Lorena se acercó a la muchacha y empezó a recorrer con sus dedos los burdos signos que poblaban su cara. Los ojos de Olombé brillaron en la oscuridad y notó como las lágrimas humedecían su mano. Entonces, cayendo de rodillas atrajo a la muchacha contra ella. El metal frío del arma cruzaba su espalda. Lorena, con más ternura que aprensión, se la quitó despacio como si estuviera desnudándola y sintió el peso mecánico de la muerte. Olombé no opuso ninguna resistencia, acariciaba la abundante melena de Lorena mientras escondía la cara tatuada contra su pecho tibio. La luz era débil, pero Lorena empezó a recorrer su cuerpo con la mirada intentando descifrar alguna lógica en la disposición de los tatuajes, algo en una mano, en la espalda o en el pecho que diera alguna razón de ser a esa piel definitiva “… Nada, Monsieur Amadou llevaba razón: sólo crueldad, sádico divertimento. Ni un rasgo de ensimismamiento por parte del autor. Pobre criatura… Sin embargo, cuando la oscuridad oculta su textura, es tan bella tan delicada…” Así estuvieron un rato, descubriéndose.
- ¡Vamos, ven conmigo corre! Lorena cogió de la mano a la muchacha y la levantó
- Madame, madame…Dijo Olombé cogiendo su Kalasnikov para seguir a Lorena.
Pablo miró de nuevo el reloj “…Hace más de media hora que se fue y aún no ha vuelto…”
- Monsieur Amadou, Lorena no aparece y estoy preocupado. ¿Podría ayudarme a encontrarla por favor? Se fue en aquella dirección.
- Si desde luego, no me he percatado de que no estaba. Vamos para allá.
Monsieur Amadou entró en la casa de sus padres y salió con un par de linternas.
- Tenga, coja una.
Apenas habían abandonado el grupo cuando en lo hondo de la noche sonó un tableteo de ametralladora que paralizó el festejo.

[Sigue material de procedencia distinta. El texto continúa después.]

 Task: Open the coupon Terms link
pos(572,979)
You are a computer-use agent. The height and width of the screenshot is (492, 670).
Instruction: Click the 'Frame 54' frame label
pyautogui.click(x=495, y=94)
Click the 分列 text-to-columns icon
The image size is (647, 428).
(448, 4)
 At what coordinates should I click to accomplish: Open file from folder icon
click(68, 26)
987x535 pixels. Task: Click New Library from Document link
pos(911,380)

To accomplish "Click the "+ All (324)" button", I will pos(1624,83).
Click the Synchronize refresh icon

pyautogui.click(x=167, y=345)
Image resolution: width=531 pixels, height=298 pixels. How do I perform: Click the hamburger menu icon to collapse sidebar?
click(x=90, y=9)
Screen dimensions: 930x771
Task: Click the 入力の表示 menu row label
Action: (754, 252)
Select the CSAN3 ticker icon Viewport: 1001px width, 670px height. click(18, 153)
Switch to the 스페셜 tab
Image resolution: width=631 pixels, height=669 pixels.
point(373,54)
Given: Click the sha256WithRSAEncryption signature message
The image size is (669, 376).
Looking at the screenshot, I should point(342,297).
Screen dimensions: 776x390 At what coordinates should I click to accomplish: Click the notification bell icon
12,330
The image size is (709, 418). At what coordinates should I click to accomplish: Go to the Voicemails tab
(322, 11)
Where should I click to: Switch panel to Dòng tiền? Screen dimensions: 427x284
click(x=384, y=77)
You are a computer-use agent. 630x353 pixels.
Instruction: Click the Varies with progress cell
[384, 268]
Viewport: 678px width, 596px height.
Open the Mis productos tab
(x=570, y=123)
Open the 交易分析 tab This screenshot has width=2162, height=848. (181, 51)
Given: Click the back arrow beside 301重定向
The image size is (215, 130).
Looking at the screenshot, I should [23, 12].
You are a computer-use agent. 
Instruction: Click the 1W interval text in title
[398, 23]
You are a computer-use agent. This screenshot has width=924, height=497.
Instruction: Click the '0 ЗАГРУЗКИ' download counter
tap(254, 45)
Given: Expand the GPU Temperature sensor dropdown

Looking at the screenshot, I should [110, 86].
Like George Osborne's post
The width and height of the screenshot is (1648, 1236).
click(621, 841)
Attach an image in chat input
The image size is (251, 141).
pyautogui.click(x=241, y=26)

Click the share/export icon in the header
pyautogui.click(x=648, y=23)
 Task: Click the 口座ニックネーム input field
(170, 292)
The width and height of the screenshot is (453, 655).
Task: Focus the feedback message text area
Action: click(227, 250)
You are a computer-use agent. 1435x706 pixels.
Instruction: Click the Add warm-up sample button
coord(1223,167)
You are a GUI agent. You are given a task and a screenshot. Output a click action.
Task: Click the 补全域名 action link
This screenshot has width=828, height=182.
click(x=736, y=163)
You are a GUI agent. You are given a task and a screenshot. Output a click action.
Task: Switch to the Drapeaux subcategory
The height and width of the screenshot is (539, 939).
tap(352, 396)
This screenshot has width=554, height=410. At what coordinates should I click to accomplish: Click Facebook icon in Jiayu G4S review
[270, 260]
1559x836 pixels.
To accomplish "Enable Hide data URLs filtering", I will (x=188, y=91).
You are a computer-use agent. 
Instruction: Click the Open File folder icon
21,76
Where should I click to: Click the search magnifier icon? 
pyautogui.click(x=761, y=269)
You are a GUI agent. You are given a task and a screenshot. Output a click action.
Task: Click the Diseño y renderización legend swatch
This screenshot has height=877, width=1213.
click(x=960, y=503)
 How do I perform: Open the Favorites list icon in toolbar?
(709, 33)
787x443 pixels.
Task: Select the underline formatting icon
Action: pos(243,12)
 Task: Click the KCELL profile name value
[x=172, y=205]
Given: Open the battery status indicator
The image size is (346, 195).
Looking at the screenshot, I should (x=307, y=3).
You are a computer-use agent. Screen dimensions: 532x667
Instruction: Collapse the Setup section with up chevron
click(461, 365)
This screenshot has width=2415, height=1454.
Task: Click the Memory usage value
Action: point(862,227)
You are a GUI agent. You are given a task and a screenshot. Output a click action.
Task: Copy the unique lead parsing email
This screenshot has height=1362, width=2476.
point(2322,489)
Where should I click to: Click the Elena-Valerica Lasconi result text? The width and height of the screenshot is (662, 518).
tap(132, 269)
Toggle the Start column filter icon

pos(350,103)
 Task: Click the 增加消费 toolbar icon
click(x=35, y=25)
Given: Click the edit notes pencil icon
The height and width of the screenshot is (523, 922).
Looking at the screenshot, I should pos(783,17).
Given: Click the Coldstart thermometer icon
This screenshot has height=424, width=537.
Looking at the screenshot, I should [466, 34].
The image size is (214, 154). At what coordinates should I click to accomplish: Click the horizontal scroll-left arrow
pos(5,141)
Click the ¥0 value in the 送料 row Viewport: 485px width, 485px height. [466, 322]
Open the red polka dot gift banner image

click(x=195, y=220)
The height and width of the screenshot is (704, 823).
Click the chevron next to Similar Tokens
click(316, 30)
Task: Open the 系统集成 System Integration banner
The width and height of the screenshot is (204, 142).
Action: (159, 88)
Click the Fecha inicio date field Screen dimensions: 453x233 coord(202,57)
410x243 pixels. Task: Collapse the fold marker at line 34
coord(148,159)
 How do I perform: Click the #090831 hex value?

- Mis padres apenas hablan francés, este pueblo no fue muy importante durante la colonización así es que los que se quedaron en él no tuvieron necesidad de aprender el idioma oficial, pero si les habla despacio les comprende perfectamente.
- Merçi, nous sommes enchanter d´être inviter a votre fête, dijo Pablo vocalizando. El padre de Monsieur Amadou sonrió y sin corregir la mirada tocó el hombro de Pablo. Lorena inclinó la cabeza por instinto, sin prestar mucha atención a lo que se estaba hablando.
- No puede verles. Perdió la vista hace unos años pero se alegra de que estén aquí, ya le había hablado de ustedes.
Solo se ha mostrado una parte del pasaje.